(Stored items)
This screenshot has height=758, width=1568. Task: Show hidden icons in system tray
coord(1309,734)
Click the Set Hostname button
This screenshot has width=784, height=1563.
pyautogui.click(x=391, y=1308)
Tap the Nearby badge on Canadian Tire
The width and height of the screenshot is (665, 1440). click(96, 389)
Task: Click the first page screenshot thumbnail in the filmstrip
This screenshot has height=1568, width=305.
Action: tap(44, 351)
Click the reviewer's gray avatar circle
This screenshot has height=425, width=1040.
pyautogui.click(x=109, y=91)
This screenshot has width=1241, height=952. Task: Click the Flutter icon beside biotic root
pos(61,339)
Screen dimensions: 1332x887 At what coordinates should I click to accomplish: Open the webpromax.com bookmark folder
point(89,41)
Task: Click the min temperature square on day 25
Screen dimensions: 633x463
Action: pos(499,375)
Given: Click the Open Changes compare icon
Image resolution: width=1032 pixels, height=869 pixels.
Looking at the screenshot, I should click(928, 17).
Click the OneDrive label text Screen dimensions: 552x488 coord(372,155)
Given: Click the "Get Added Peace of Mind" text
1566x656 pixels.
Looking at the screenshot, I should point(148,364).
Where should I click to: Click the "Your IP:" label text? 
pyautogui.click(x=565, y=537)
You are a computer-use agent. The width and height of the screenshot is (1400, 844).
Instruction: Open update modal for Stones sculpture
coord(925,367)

— Exercise brief —
Start with the line that contains "1566x656 pixels.", end with the last line of the entries, and please retype every line in that span exactly, with no others.

— Answer below —
1566x656 pixels.
Looking at the screenshot, I should point(148,364).
Where should I click to: Click the "Your IP:" label text? 
pyautogui.click(x=565, y=537)
You are a computer-use agent. The width and height of the screenshot is (1400, 844).
Instruction: Open update modal for Stones sculpture
coord(925,367)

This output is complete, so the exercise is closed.